**Source**
----------------

I'm pretty sure it's within forum rules that we're allowed to recommend writing books here that we found useful. If it's not within forum rules, I'm sure Betsy or Ann or Becca will move the thread.


----------



## ......~...... (Jul 4, 2015)

C.F. said:


> The OP didn't initially have a link. She added one when someone requested it.


Yeah, I saw that. But now it's in the original post, so it went from being a recommendation to a direct advertisement (on release day, no less).



Wayne Stinnett said:


> Jeeze, a link to buy it means it goes in BB? Please enlighten me as to how someone can access the information without buying or borrowing it. She provided a link when it was asked for, not in the OP. I'm guessing there's more to your opposition than simple placement of a thread.


There's nothing more to my opposition than what I've already stated. Why would there be? I just don't like seeing double standards being applied to books/authors people like versus those they don't. If this was a thread about any other writing book, by an author unknown to kboarders, it would already be moved to the BB.


----------



## ShayneRutherford (Mar 24, 2014)

NeedWant said:


> Yeah, I saw that. But now it's in the original post, so it went from being a recommendation to a direct advertisement (on release day, no less).


It was released on June 30th. Not today.


----------



## ......~...... (Jul 4, 2015)

----------------

**Dataset content**
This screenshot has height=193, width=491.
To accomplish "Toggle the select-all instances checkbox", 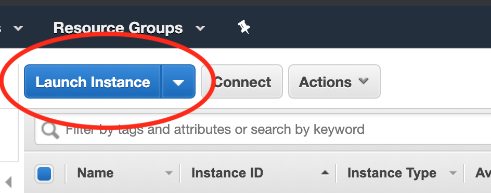I will [x=44, y=174].

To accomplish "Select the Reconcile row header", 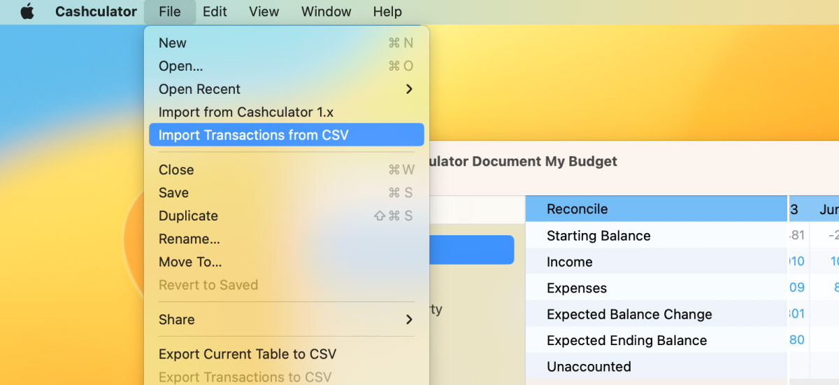I will pos(657,209).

----------------

**Aim**
Can you reproduce the part of the forum thread that opens with the words "There's nothing more" and closes with "moved to the BB.", substituting "forum members" for "kboarders"?

**The reply**
There's nothing more to my opposition than what I've already stated. Why would there be? I just don't like seeing double standards being applied to books/authors people like versus those they don't. If this was a thread about any other writing book, by an author unknown to forum members, it would already be moved to the BB.